Survei diadakan secara daring pada 9 Januari – 1 Februari 2024 terhadap 600 responden di seluruh Indonesia. Mayoritas (49%) dari total responden berasal dari generasi Z dengan rentang usia 18-26 tahun, disusul oleh generasi milenial (39%) yang berusia 27-42 tahun.
Kepala Greenpeace Indonesia, Leonard Simanjuntak, menyebut perlu upaya yang lebih kuat untuk mengatasi masalah ketimpangan ekonomi dan kerusakan lingkungan di Indonesia. Hal itu demi menjamin kehidupan yang lebih layak bagi anak muda serta generasi mendatang.
“Berbagai solusi yang dilakukan anak muda untuk mengatasi masalah ketimpangan ekonomi dan kerusakan lingkungan saat ini perlu didukung oleh upaya yang lebih kuat dari pemerintah,” ujar Leonard dilansir dari laman Greenpeace Indonesia.

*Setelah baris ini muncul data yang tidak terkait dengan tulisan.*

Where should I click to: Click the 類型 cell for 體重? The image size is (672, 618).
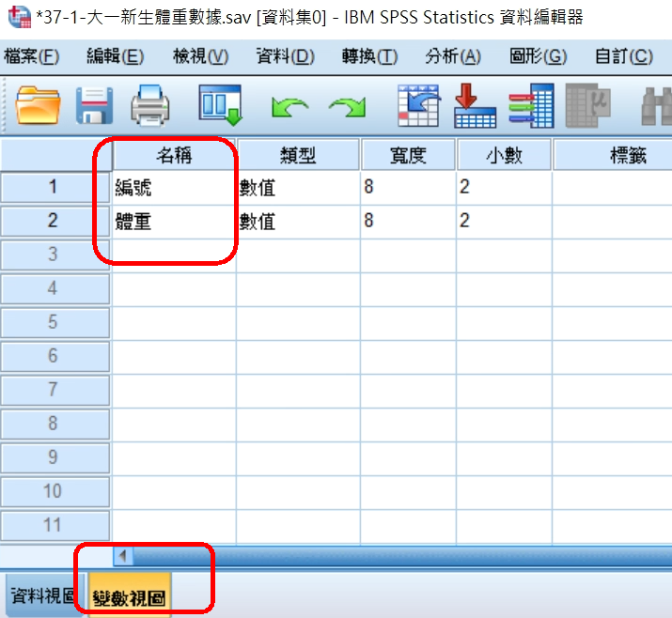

“Transisi ke ekonomi hijau bisa menjadi solusi untuk mengurangi ketimpangan sosial dan ekonomi, sekaligus menjaga Bumi kita dari dampak krisis iklim yang semakin parah," tambahnya.
Leonard mengatakan, para pasangan calon presiden dan wakil presiden yang saat ini maju dalam pemilu 2024 harus mampu menghasilkan terobosan kebijakan agar Indonesia bisa segera beralih dari ketergantungan terhadap industri ekstraktif.
“Perlu komitmen yang lebih ambisius dari para pasangan capres dan cawapres untuk bisa mewujudkan ekonomi hijau, bukan sekadar janji politik untuk menjamin kesejahteraan serta kesehatan generasi muda,” terangnya.
Dalam survei Greenpeace Indonesia, beberapa isu lingkungan yang menjadi perhatian generasi muda diantaranya isu pengelolaan sampah rumah tangga (80%), cuaca ekstrem akibat krisis iklim (79%), pengelolaan limbah industri (78%) dan polusi udara (76%).
"Selain itu, deforestasi yang masih terus terjadi serta kerusakan lingkungan di wilayah-wilayah pertambangan juga menjadi perhatian anak-anak muda, terutama di luar jawa. Tak hanya menyoroti isu lingkungan, anak muda yang berpartisipasi dalam survei ini pun menyoroti berbagai isu sosial dan ekonomi yang terjadi saat ini," ungkap Leonard.
Masalah utama yang disoroti adalah soal keterbatasan lapangan kerja, yang menjadi perhatian bagi 74% responden survei, ketimpangan ekonomi yang disoroti oleh 62% responden, serta ketidakmerataan akses kesehatan dan pendidikan yang dianggap penting oleh masing-masing 57% responden.
Hasil pengamatan dan pengalaman para anak muda yang mengisi survei ini juga menunjukkan perhatian mereka terhadap isu kesejahteraan, terutama bagi pekerja serta masalah ke akses pendidikan dan kesehatan yang memadai.
"Di isu kesejahteraan pekerja, responden menilai banyak kasus gaji yang tidak seimbang dengan jam kerja yang berlebihan. Masalah upah rendah bagi pekerja di luar Jabodetabek serta tidak adanya jaminan pensiun bagi karyawan kontrak," papar Leonard.
Anak muda juga menilai terbatasnya akses pendidikan yang layak di pedesaan. Hal ini mengakibatkan adanya ketimpangan wawasan antara masyarakat di kota dan desa. Padahal, akses pendidikan yang baik dapat membuka kesempatan kerja yang lebih besar untuk mengurangi kemiskinan dan ketimpangan ekonomi.
"Ketimpangan kualitas layanan dasar antara desa dan kota pun kembali menjadi perhatian utama bagi anak muda. Mereka menyoroti soal kurangnya akses ke perawatan kesehatan, termasuk kesehatan mental, di daerah terpencil lantaran langkanya layanan, lokasi dan biaya yang belum terjangkau," jelas Leonard.
Dalam survei ini sejumlah responden juga telah melakukan beberapa upaya pribadi untuk mengatasi masalah-masalah ekonomi, sosial dan lingkungan yang terjadi di sekeliling mereka.
"Meski demikian, sebagian besar responden menyebut adalah tanggung jawab pemerintah untuk menghadirkan aturan hukum yang dapat mengatasi masalah ekonomi, sosial, dan lingkungan," tandas Leonard.